**WHAT IS EXPECTED:**
Your answer must be an exact copy of the listing that follows, with all pictures omitted.

─── SOURCE RECORDS

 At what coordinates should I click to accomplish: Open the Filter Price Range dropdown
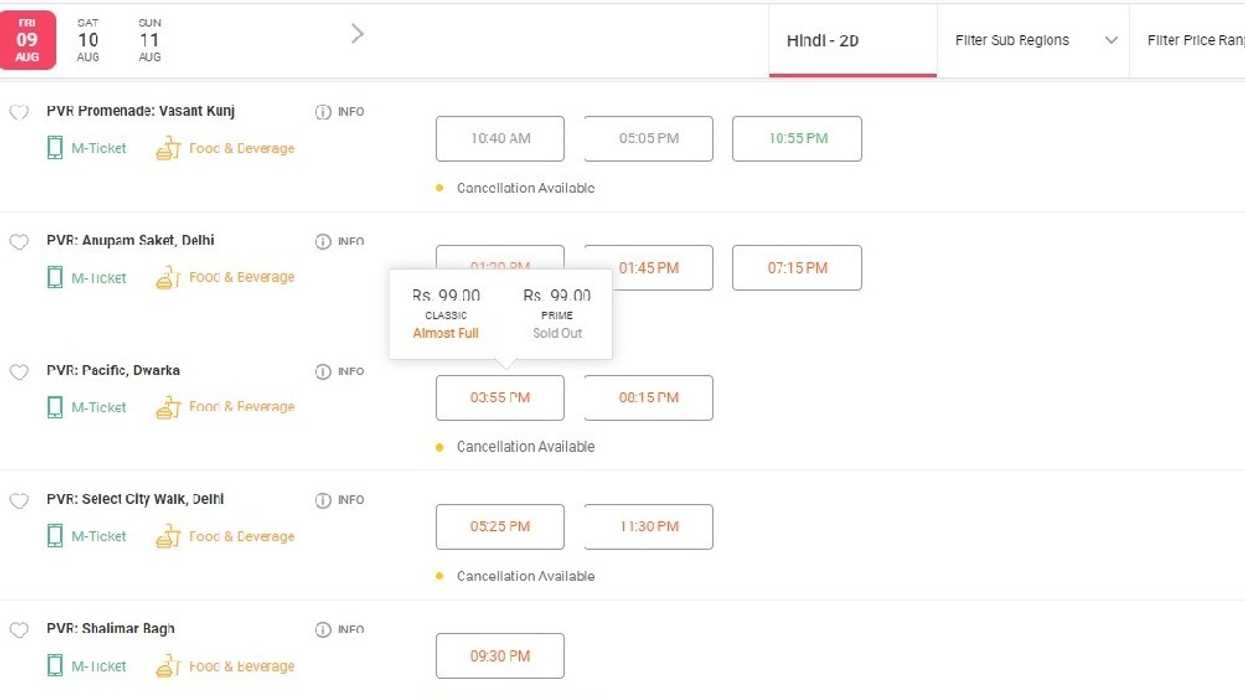tap(1195, 41)
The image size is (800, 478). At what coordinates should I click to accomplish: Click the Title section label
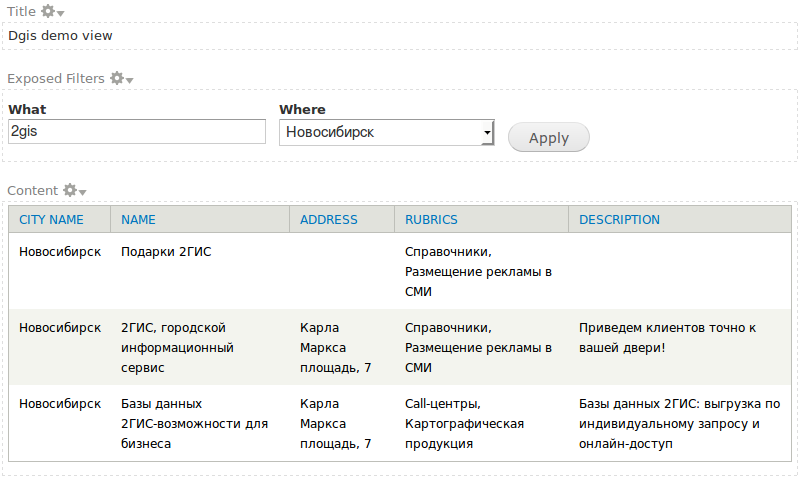(21, 11)
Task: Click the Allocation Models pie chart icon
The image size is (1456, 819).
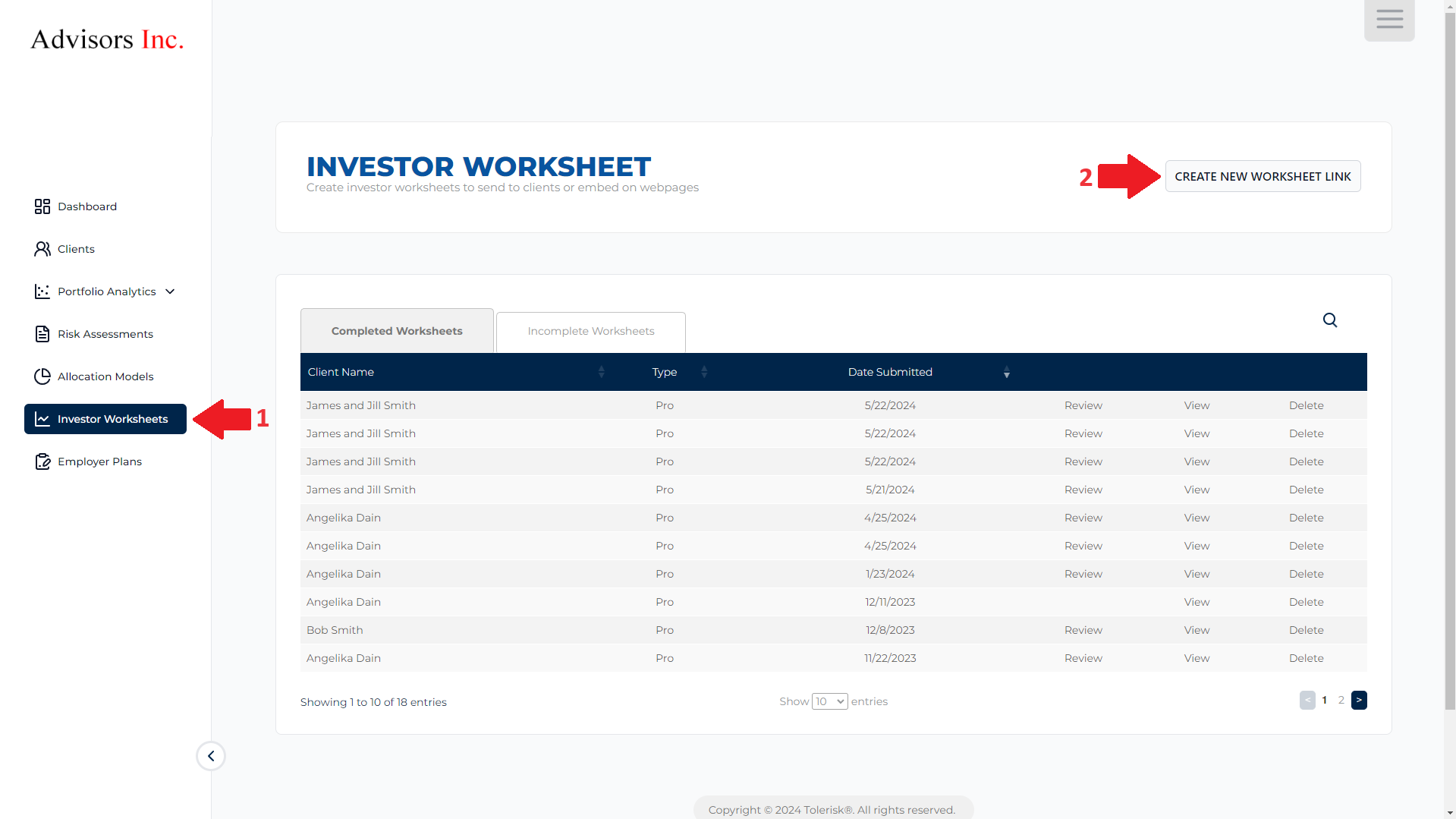Action: coord(42,376)
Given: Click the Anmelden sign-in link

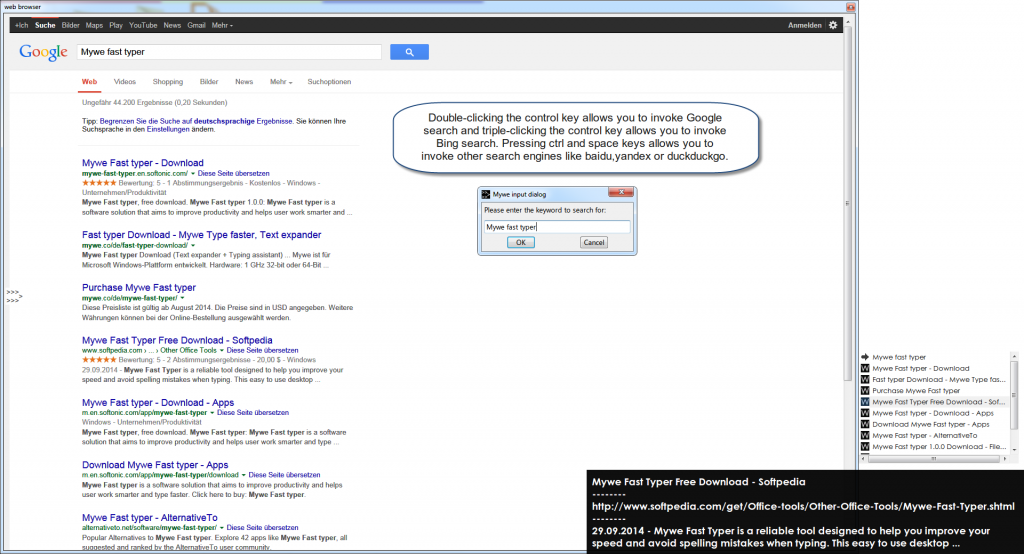Looking at the screenshot, I should click(804, 25).
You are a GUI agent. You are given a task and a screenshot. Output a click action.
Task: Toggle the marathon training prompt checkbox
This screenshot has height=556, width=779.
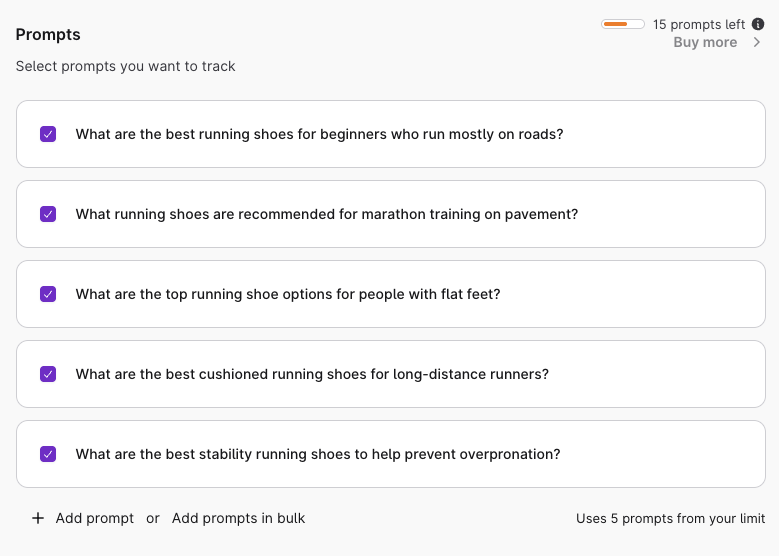(x=48, y=214)
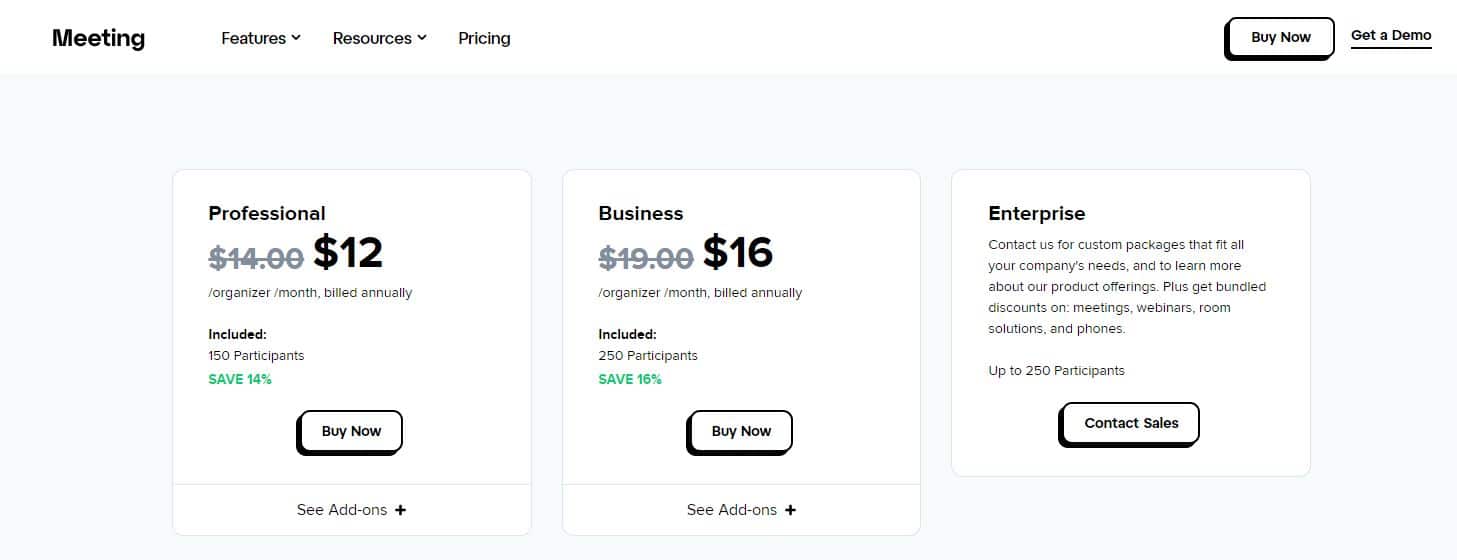Click the Contact Sales button

1131,423
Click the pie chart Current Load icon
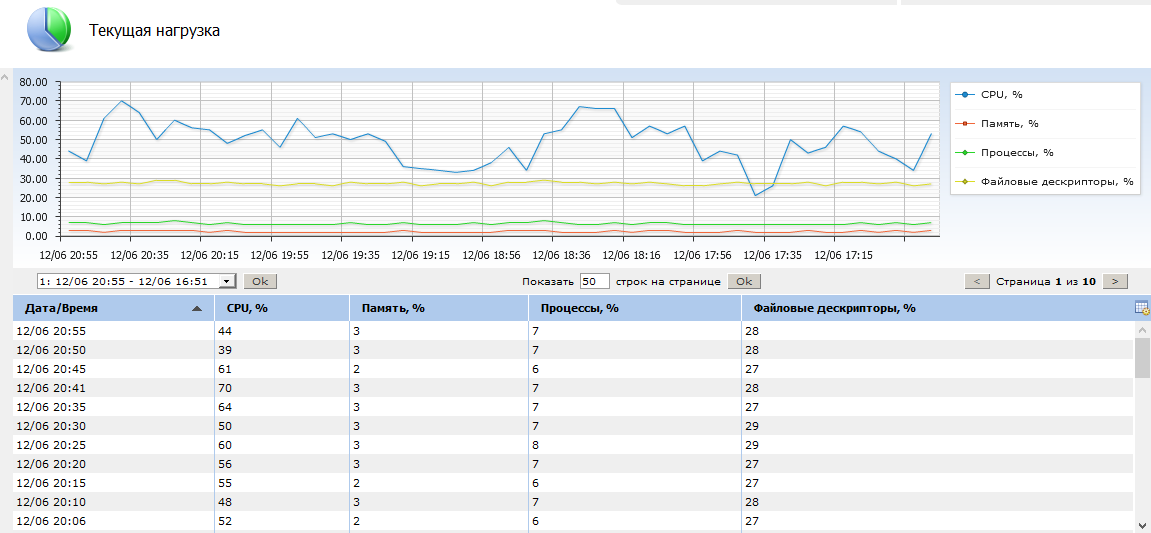The image size is (1151, 533). (48, 29)
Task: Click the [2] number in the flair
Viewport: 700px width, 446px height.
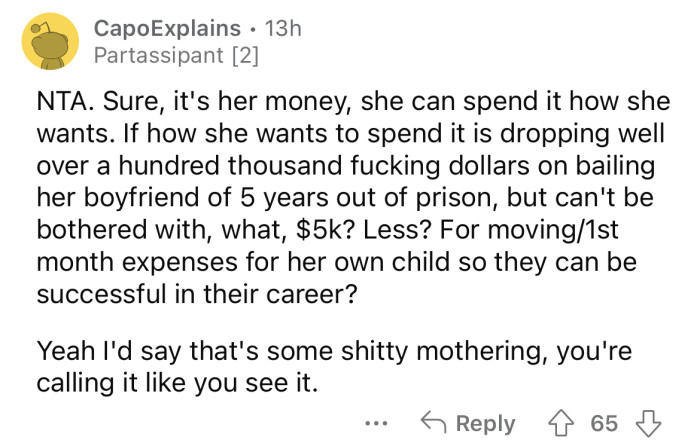Action: 245,56
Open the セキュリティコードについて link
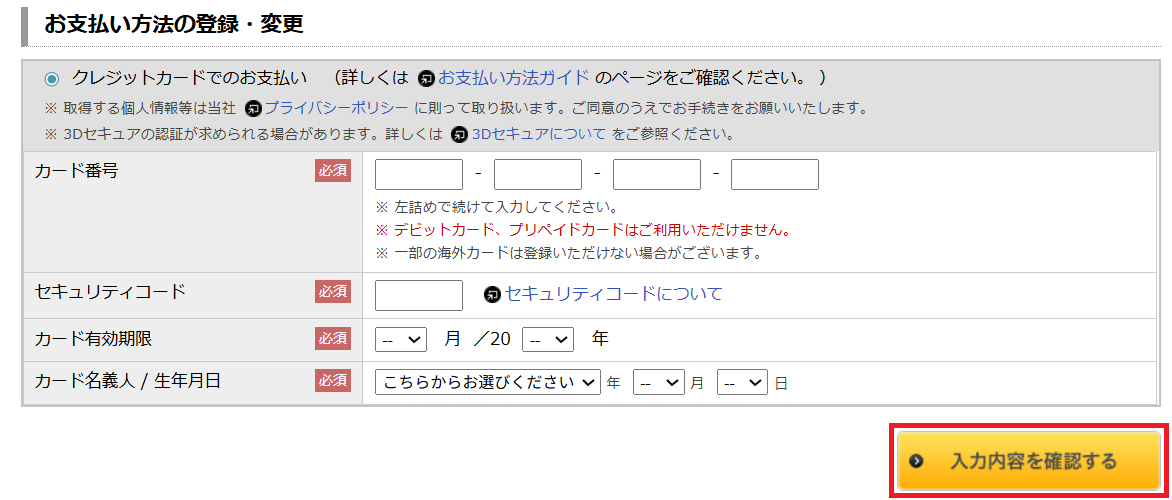Viewport: 1172px width, 500px height. click(613, 294)
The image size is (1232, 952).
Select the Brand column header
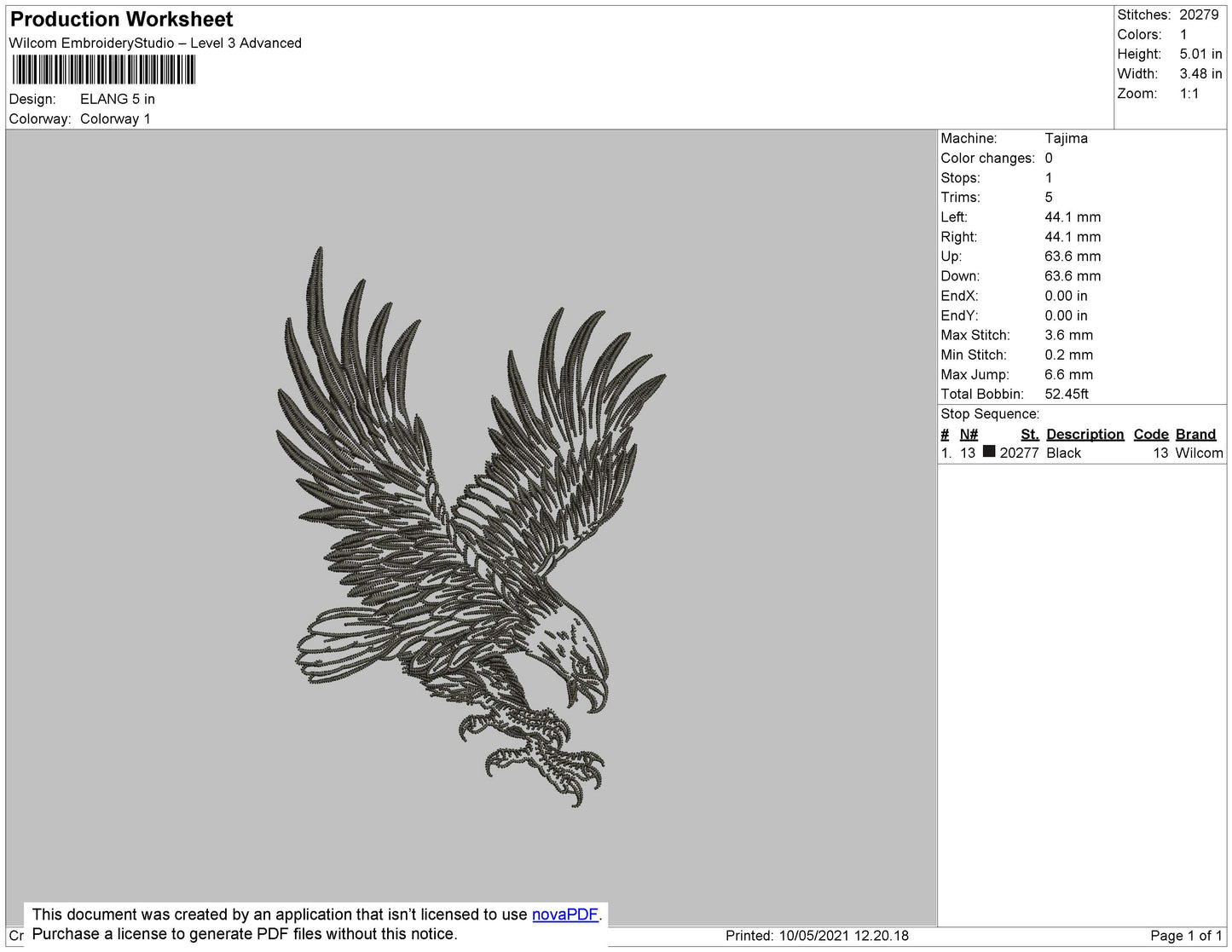1195,434
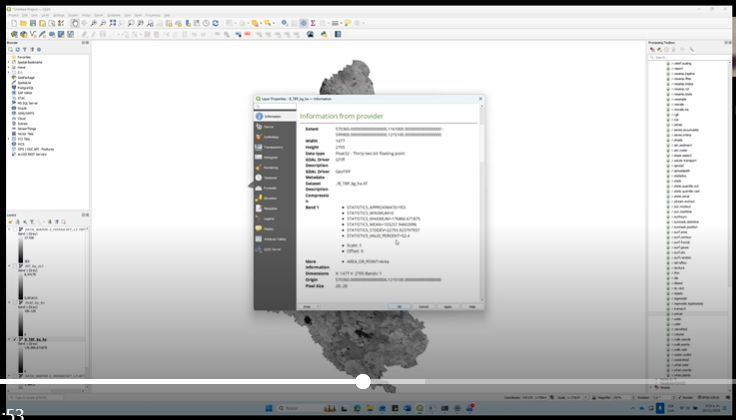
Task: Click the OK button in Layer Properties
Action: pos(399,306)
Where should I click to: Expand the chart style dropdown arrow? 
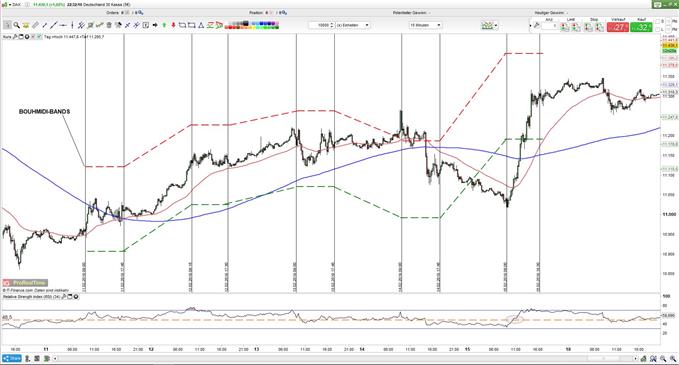(x=496, y=26)

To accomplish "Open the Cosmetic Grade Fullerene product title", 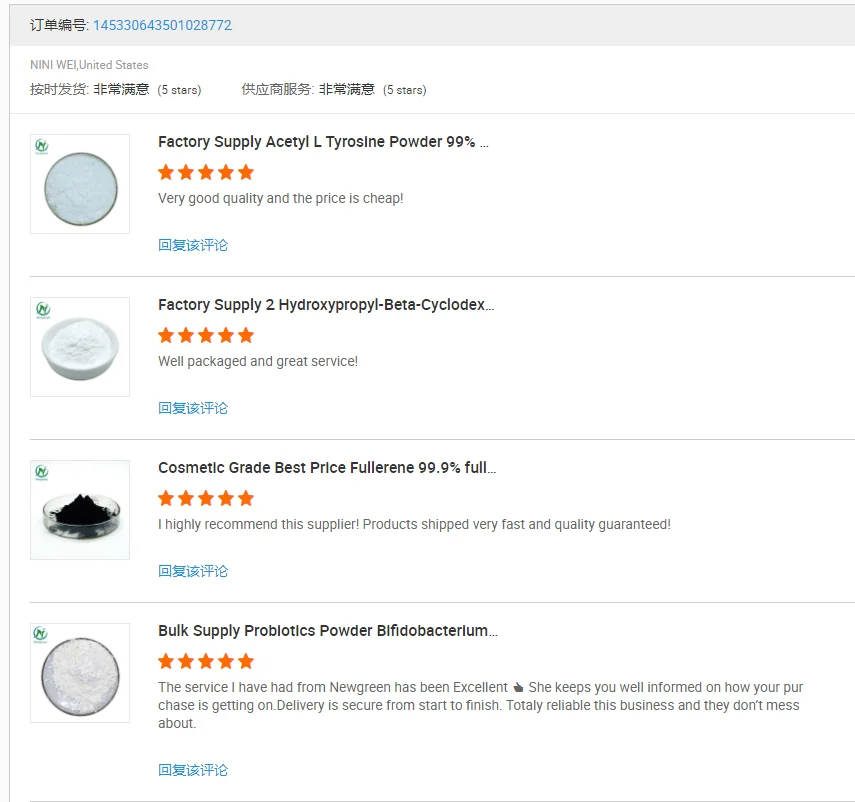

──────

**TASK OUTPUT:**
 At what coordinates should I click to accomplish: Open the Filter Price Range dropdown
tap(1195, 41)
The image size is (800, 478). At what coordinates should I click to accomplish: Click the Title section label
(21, 11)
Task: Click the Allocation Models pie chart icon
The image size is (1456, 819).
Action: coord(42,376)
Given: Click the Anmelden sign-in link

Looking at the screenshot, I should click(804, 25).
You are a GUI agent. You are given a task and a screenshot. Output a click action.
Task: Toggle the marathon training prompt checkbox
This screenshot has height=556, width=779.
(x=48, y=214)
Click the Contact Sales button

1131,423
Click the pie chart Current Load icon
The image size is (1151, 533). (48, 29)
Task: Click the [2] number in the flair
Viewport: 700px width, 446px height.
Action: 245,56
Open the セキュリティコードについて link
Viewport: 1172px width, 500px height. click(613, 294)
The image size is (1232, 952).
Select the Brand column header
1195,434
Task: Click the OK button in Layer Properties
Action: pos(399,306)
Where should I click to: Expand the chart style dropdown arrow? 
(x=496, y=26)

To accomplish "Open the Cosmetic Grade Fullerene product title", 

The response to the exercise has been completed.